A Missa do Lar, deste domingo (19) na Catedral Diocesana, presidida por Dom Dulcênio Fontes de Matos, e concelebrada pelo Padre Luciano, com o serviço do Diácono Ricardo e dos seminaristas, trouxe em intenção, o sufrágio da alma de Dom Henrique Soares, Bispo de Palmares, falecido nesse sábado (18), vítima da Covid-19.

Inicialmente Dom Dulcênio expressou seu pesar pela morte de Dom Henrique: “Hoje nós colocamos no altar do Senhor, nossa intenção, pedindo a Deus que acolha no paraíso, o nosso querido irmão Dom Henrique Soares, meu irmão no Episcopado. Um grande Bispo da nossa Igreja. Com sentimento de saudade e esperança, nós acreditamos na ressurreição”. Destacou o Bispo de Campina Grande.

Ao receber a notícia do falecimento de Dom Henrique, o Bispo de Campina Grande, Dom Dulcênio, emitiu uma nota de pesar, lamentando profundamente a partida do seu irmão bispo; na nota Dom Dulcênio diz:

“Dom Henrique deu um eloquente testemunho cristão em toda sua vida, sobretudo nestes últimos dias, quando convalescendo, confiava no seu Senhor, a quem entregou sua vida e resignado permanecia em oração. Neste momento de dor e saudade, mas, sobretudo de fé, nossa Diocese e eu, estamos profundamente unidos à Diocese de Palmares nas preces em sufrágio da alma deste nosso irmão, bem como pelo consolo de todos os seus diocesanos e familiares”. Confira a nota completa clicando aqui.

Homilia

A reflexão de Dom Dulcênio para este XVI Domingo do Tempo Comum, foi pautada na temática do amor de Deus e das suas características, que se expressa na fidelidade, na prudência e na justiça:

“A onipotência misericordiosa é fiel, por isso paciente, prudente e justa. Isto nos inspira a que nos esforcemos, desde já como em estados de urgência e necessidade, a tentarmos viver a vida de Deus em nós, copiando-Lhe tais atitudes na nossa capacidade de amar. Se desta forma nos esmerarmos, seremos mais humanos, tal como disse a Primeira Leitura: “Assim procedendo, ensinaste ao teu povo que o justo deve ser humano” (Sb 12,19); e, sendo humano, faremos valer a nossa condição de imagem e semelhança de Deus, porque, como Ele, somos capazes de amar”. Ensinou Dom Dulcênio.

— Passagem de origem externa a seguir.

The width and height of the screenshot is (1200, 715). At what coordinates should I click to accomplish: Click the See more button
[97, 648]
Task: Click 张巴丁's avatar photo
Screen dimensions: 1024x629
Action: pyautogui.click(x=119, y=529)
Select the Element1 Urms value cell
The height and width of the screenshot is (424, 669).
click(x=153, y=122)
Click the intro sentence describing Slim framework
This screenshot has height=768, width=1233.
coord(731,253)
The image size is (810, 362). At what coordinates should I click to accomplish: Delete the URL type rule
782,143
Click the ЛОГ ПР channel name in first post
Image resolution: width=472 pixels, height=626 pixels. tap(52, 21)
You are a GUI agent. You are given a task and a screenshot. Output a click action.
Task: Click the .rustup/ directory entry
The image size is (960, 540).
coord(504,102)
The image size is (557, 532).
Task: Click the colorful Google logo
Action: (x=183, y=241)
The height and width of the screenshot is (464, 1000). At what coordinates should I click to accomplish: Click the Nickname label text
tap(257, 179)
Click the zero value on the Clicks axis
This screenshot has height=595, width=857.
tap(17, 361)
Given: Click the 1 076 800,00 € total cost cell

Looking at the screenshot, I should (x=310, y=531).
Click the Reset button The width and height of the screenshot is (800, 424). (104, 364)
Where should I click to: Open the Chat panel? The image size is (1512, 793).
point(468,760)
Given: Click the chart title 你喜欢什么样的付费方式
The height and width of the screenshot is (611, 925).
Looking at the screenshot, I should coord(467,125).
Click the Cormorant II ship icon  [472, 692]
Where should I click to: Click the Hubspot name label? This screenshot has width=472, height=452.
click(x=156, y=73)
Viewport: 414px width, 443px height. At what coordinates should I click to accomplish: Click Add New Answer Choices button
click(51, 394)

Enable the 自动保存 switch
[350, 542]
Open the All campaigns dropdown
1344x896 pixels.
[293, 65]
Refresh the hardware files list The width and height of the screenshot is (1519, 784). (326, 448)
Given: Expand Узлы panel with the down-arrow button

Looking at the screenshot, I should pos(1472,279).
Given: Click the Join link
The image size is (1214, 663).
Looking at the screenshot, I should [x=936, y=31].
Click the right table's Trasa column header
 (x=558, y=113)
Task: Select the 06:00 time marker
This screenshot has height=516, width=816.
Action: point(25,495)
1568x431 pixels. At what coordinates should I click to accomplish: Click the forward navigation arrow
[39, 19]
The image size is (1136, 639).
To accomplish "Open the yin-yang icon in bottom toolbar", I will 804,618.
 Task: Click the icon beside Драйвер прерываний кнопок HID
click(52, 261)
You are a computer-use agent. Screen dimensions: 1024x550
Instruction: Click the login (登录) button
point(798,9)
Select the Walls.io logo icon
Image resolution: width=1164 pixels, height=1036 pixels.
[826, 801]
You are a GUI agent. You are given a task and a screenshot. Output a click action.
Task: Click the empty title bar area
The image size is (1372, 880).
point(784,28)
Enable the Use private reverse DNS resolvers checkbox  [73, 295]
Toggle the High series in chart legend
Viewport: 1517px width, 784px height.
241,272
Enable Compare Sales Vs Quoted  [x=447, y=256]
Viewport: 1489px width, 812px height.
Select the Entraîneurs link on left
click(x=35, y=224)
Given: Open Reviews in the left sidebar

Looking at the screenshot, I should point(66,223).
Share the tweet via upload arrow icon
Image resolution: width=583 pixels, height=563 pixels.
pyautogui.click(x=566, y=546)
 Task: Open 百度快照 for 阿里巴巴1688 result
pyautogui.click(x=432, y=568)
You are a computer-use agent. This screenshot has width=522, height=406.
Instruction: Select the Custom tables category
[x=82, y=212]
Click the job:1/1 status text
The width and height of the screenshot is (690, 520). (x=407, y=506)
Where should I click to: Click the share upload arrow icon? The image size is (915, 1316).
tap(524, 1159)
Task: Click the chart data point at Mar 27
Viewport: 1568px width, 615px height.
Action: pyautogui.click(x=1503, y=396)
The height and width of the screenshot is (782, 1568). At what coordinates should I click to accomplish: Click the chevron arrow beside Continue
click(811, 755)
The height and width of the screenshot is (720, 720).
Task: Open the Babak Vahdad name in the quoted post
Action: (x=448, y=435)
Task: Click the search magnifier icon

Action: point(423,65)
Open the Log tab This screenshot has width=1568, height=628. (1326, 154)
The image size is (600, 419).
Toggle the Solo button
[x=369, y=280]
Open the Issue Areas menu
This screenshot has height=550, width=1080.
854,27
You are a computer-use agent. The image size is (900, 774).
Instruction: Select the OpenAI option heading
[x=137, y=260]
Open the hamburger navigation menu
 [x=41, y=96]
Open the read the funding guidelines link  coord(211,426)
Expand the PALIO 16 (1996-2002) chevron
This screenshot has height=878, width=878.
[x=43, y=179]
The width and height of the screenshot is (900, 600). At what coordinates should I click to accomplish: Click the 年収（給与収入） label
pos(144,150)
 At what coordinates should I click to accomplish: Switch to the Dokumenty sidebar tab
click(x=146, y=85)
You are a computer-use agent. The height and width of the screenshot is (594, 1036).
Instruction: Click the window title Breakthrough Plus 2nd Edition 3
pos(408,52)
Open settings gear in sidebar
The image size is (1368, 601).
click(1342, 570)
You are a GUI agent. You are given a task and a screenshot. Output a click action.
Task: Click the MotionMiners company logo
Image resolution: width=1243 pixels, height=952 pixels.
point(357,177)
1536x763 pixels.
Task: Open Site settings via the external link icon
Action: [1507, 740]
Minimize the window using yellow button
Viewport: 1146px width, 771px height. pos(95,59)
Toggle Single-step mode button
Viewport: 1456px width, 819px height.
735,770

O Bispo explicou que o amor divino também se traduz na vida do justo, na vida daqueles que buscam com coerência tornar prática a vida de fé, aqueles que buscam copiar os mesmos sentimentos de Deus, a estes, segundo Bispo, nosso Senhor os garante que brilharão como o sol:

“Ser justo é, pela vida de fé, copiar e propagar o amor de Deus em todas as nossas atitudes. É ter os mesmos sentimentos de Deus por uma comunhão com Ele iniciada nesta vida que ruma à plenitude desta mesma comunhão no céu, porque garantiu-nos o Senhor na conclusão do Evangelho de hoje: “Então os justos brilharão como o sol no Reino de seu Pai”. Quem tem ouvidos, ouça”. Concluiu.